Rohrabacher: Stop the Anti-Innovation Bill
WASHINGTON – Rep. Dana Rohrabacher, R-CA, Monday called on members of Congress to postpone action on a “patent reform” bill passed by the Judiciary Committee just before Thanksgiving and now swiftly making its way to a full House vote.
“It seems that we have to pass this bill to find out what’s in it,” said the congressman, vice chairman of the House Science, Space, and Technology Committee.
Rohrabacher, in a 30-minute speech on the House floor, charged that the bill, authored by Rep. Bob Goodlatte, R-VA, has not been given a full legislative day between moving from committee to the full membership.

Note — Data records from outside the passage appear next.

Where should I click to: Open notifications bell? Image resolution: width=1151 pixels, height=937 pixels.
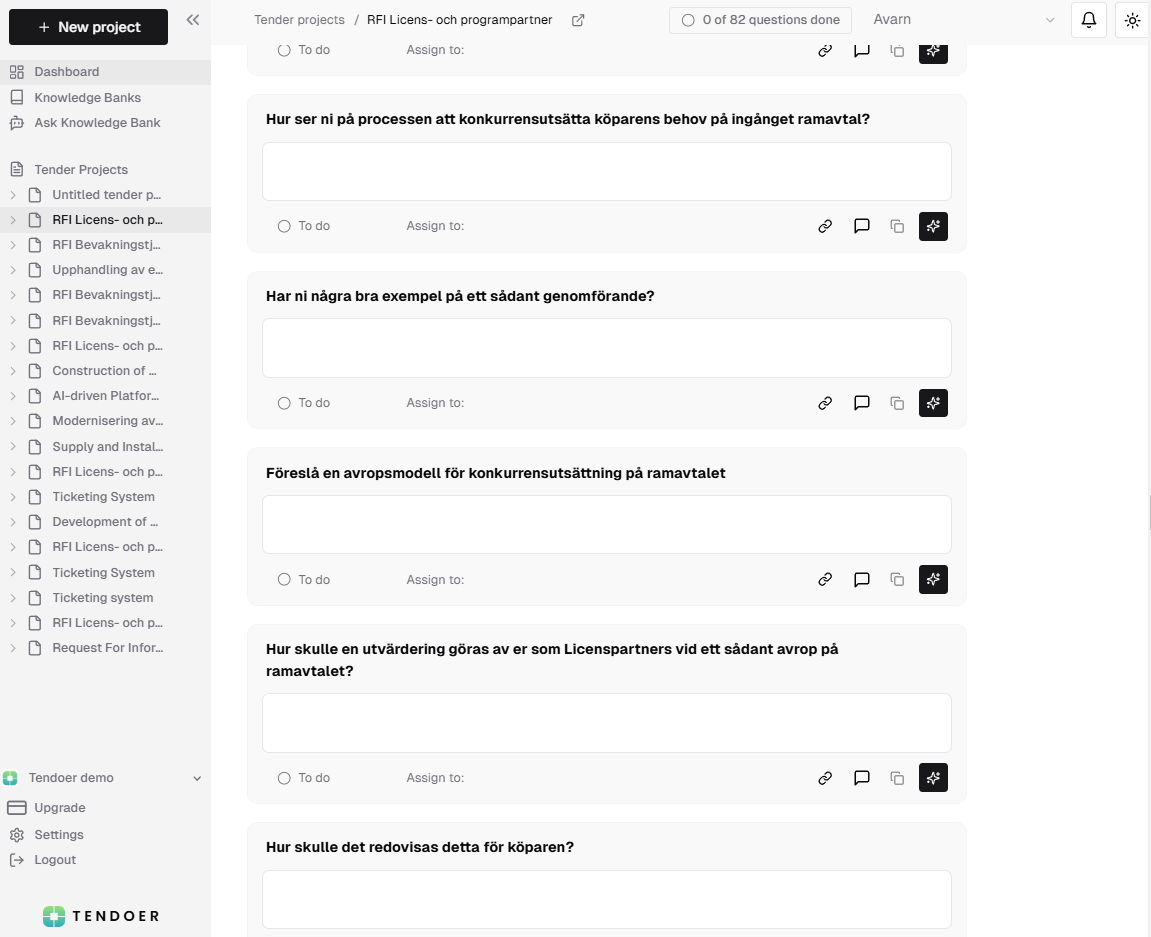click(x=1088, y=19)
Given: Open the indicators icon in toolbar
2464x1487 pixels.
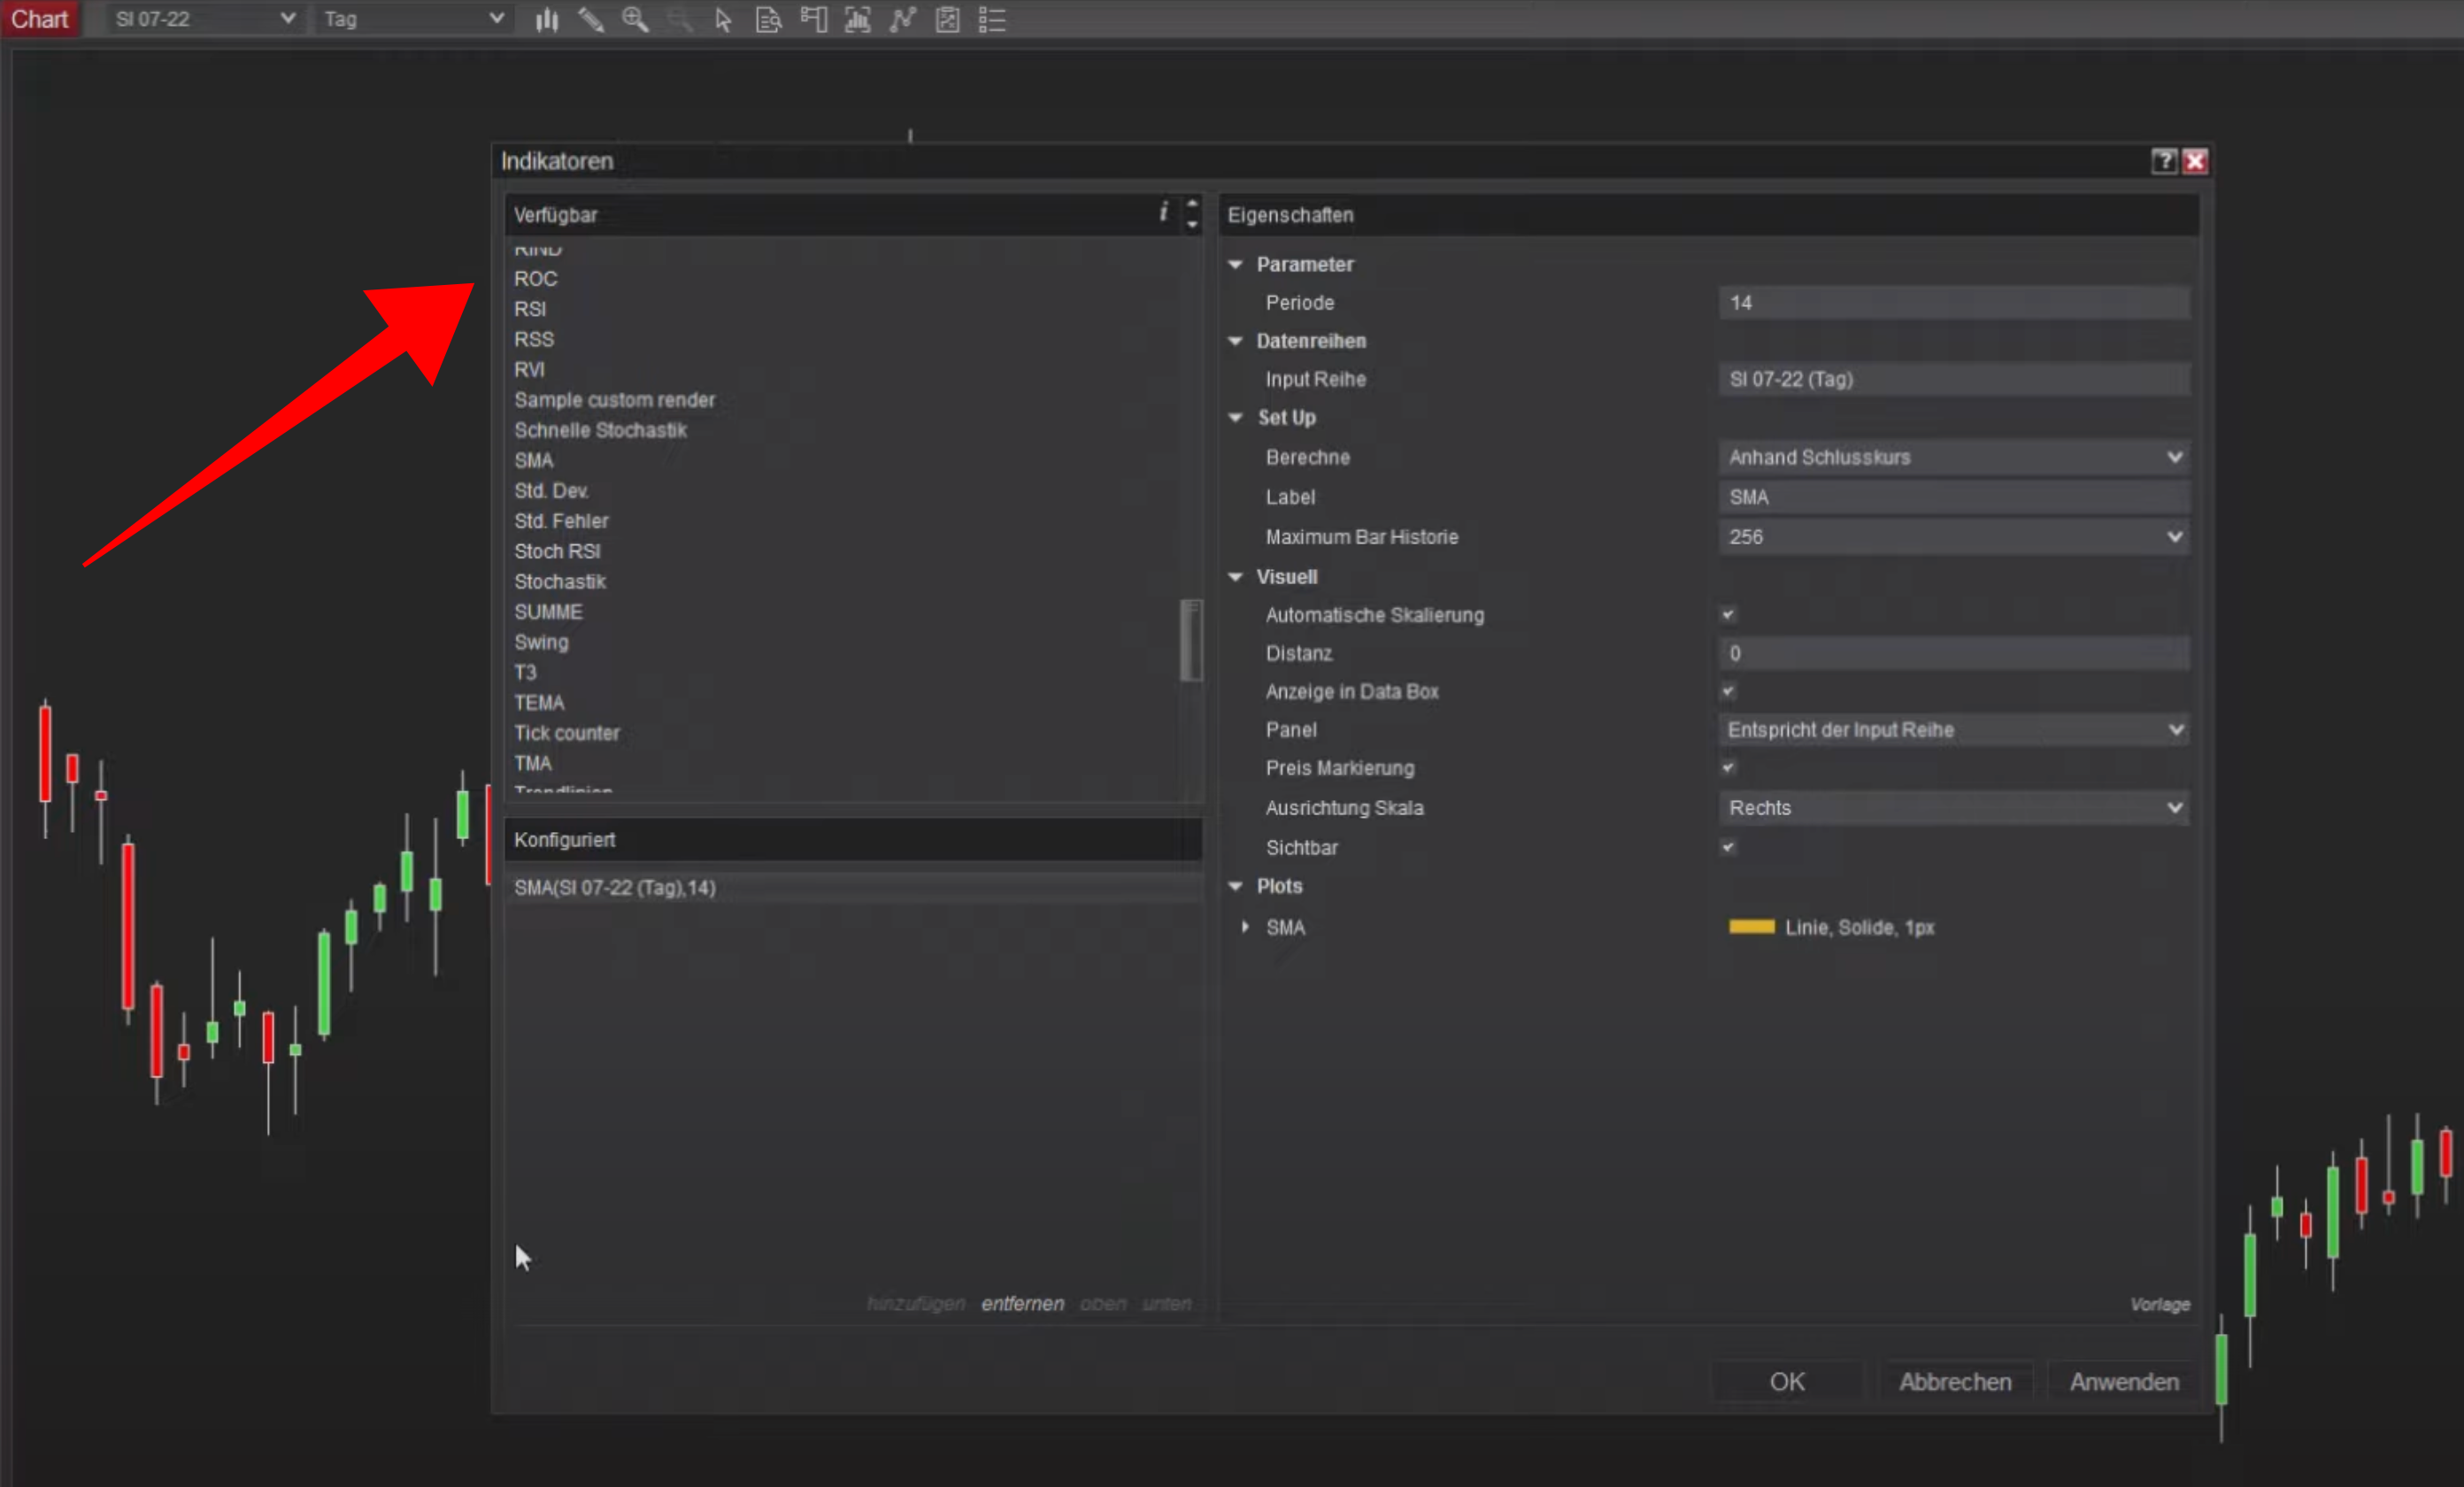Looking at the screenshot, I should coord(902,19).
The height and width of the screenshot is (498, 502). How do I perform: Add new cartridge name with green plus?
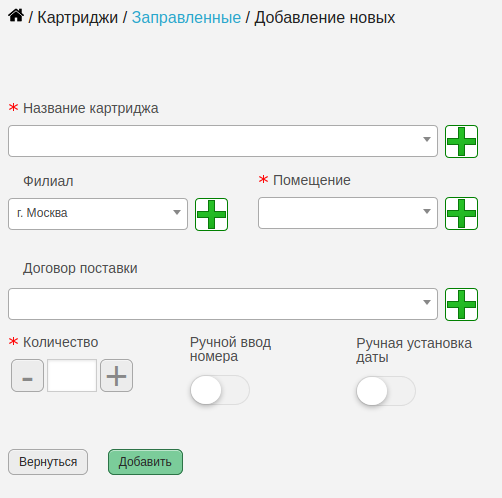pos(461,141)
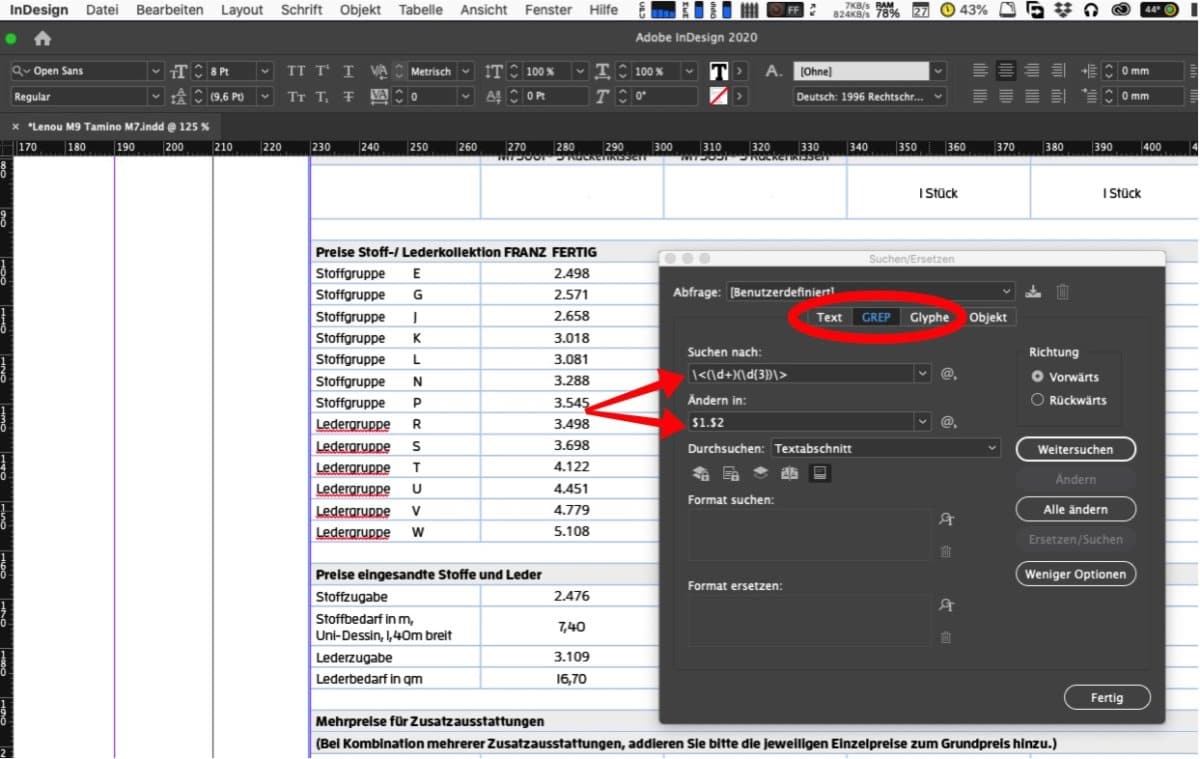
Task: Click the text fill color swatch
Action: pyautogui.click(x=718, y=72)
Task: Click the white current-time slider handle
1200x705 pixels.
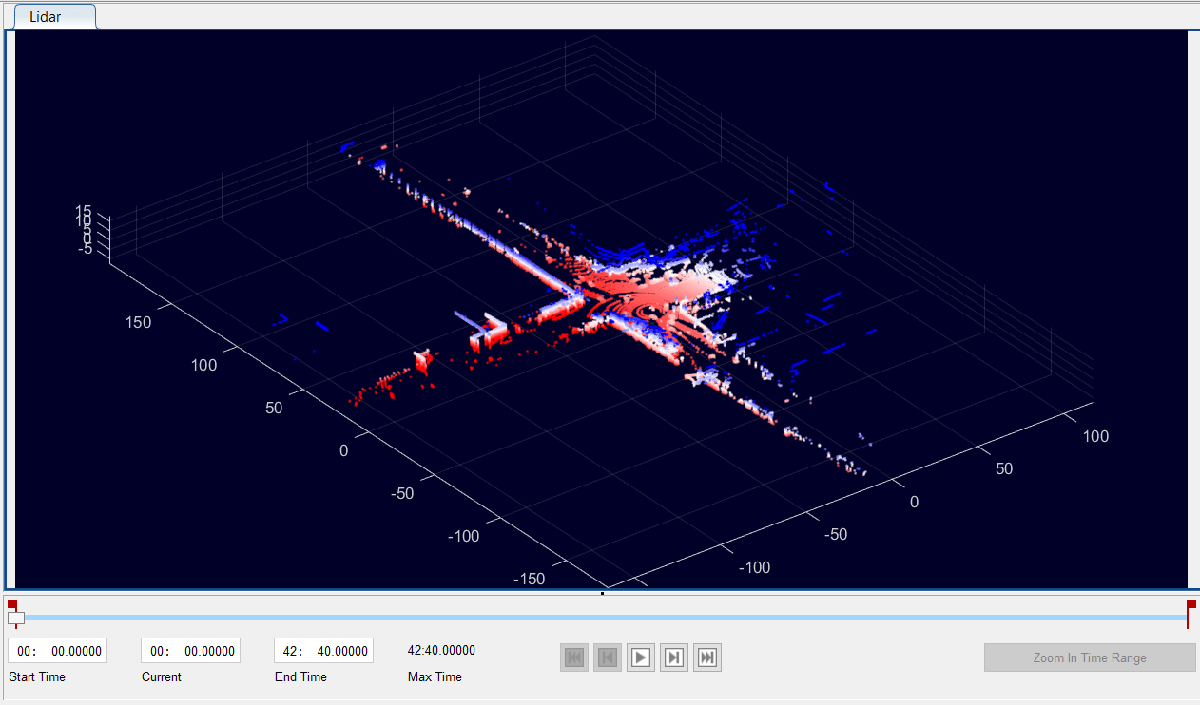Action: (16, 618)
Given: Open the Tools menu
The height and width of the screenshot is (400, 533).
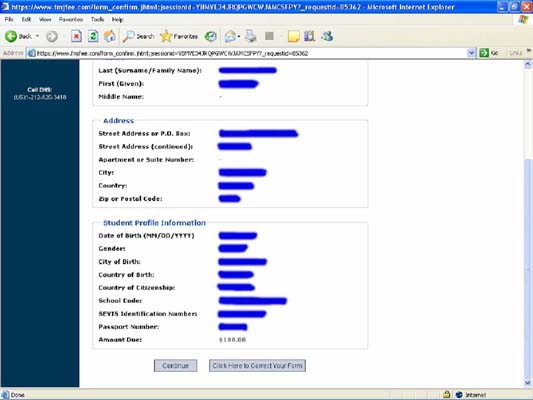Looking at the screenshot, I should click(x=97, y=19).
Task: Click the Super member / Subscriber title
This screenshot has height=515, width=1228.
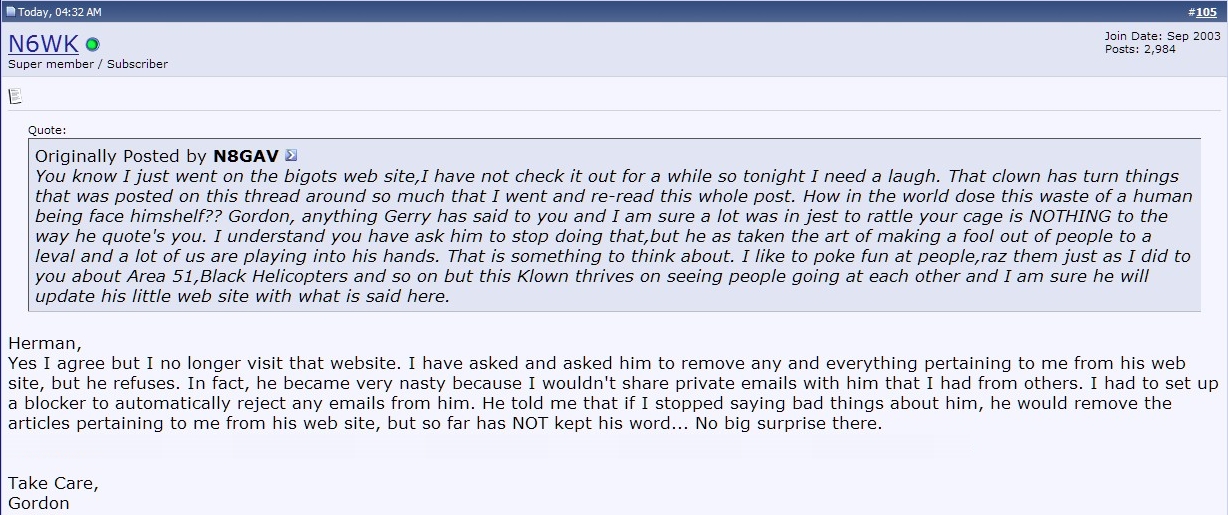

Calling the bill an effort to make “the most sweeping changes to the American patent system in history,” Rohrabacher argued that the impetus behind the rush to a vote comes from “mega-multinational corporations” that have been trying for decades to neuter U.S. inventor protections in the face of global competition.
“I wish that I could focus simply on the bad provisions of this new bill, the Innovation Act, H.R. 3309, which is expected to be on the floor later this week,” Rohrabacher lamented. “But if the bill is bad, the process being used to stifle debate and ram this down our Congressional throats is even worse.”
The congressman said his colleagues have been denied a fair process in which credible opponents from academia, industry, and small inventors themselves were given little opportunity to air their views.
He said studies have shown that most patent infringement cases are not frivolous. Instead, he said, small inventors will be discouraged from defending their intellectual property rights against large corporations who can afford to lose lawsuits.
“This schedule suggests the fix was in,” said Rohrabacher. “The clear message to little inventors: give thanks for your intellectual property rights, because you may not have them by this time next year.”
The bill’s supporters say it takes aim at so-called “patent trolls,” but Rohrabacher, rejecting that pejorative characterization, said the only people it hits are small, independent inventors.
“These so-called villainous trolls,” contended Rohrabacher, “are patent holders, or companies who represent patent holders. They are engaged in defending their rights against the infringement of those patents that they own.”
Rohrabacher asked his colleagues to postpone a vote on the bill until next year.